YOUR INSTRUCTIONS — Copy the data exactly. Leave nothing out.

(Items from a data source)
***
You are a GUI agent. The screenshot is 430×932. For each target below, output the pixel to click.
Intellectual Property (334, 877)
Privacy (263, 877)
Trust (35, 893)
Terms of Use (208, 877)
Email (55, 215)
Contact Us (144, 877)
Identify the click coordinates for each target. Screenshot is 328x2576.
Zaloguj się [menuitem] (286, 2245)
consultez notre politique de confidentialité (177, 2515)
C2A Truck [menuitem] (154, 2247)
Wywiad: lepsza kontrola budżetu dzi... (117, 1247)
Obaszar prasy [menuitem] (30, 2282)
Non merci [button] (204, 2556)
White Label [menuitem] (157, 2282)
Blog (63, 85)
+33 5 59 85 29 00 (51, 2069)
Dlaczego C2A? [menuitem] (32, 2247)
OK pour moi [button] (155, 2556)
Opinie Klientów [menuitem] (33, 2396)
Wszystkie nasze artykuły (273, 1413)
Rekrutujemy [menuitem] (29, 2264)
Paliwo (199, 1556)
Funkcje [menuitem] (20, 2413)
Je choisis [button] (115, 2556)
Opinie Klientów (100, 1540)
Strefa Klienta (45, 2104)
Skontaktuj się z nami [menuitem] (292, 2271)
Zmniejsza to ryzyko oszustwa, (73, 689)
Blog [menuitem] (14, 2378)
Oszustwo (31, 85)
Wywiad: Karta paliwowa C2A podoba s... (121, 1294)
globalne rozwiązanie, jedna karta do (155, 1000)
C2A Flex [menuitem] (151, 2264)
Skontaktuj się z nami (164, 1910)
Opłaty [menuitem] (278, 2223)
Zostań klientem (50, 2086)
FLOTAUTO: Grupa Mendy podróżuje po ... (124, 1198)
***
EXERCISE OUTPUT —
You are a GUI agent. The screenshot is 430×932. For each target below, output the pixel to click.
Intellectual Property (334, 877)
Privacy (263, 877)
Trust (35, 893)
Terms of Use (208, 877)
Email (55, 215)
Contact Us (144, 877)
Identify the click coordinates for each target. Screenshot is 328x2576.
Zaloguj się [menuitem] (286, 2245)
consultez notre politique de confidentialité (177, 2515)
C2A Truck [menuitem] (154, 2247)
Wywiad: lepsza kontrola budżetu dzi... (117, 1247)
Obaszar prasy [menuitem] (30, 2282)
Non merci [button] (204, 2556)
White Label [menuitem] (157, 2282)
Blog (63, 85)
+33 5 59 85 29 00 (51, 2069)
Dlaczego C2A? [menuitem] (32, 2247)
OK pour moi [button] (155, 2556)
Opinie Klientów [menuitem] (33, 2396)
Wszystkie nasze artykuły (273, 1413)
Rekrutujemy [menuitem] (29, 2264)
Paliwo (199, 1556)
Funkcje [menuitem] (20, 2413)
Je choisis [button] (115, 2556)
Opinie Klientów (100, 1540)
Strefa Klienta (45, 2104)
Skontaktuj się z nami [menuitem] (292, 2271)
Zmniejsza to ryzyko oszustwa, (73, 689)
Blog [menuitem] (14, 2378)
Oszustwo (31, 85)
Wywiad: Karta paliwowa C2A podoba s... (121, 1294)
globalne rozwiązanie, jedna karta do (155, 1000)
C2A Flex [menuitem] (151, 2264)
Skontaktuj się z nami (164, 1910)
Opłaty [menuitem] (278, 2223)
Zostań klientem (50, 2086)
FLOTAUTO: Grupa Mendy podróżuje po ... (124, 1198)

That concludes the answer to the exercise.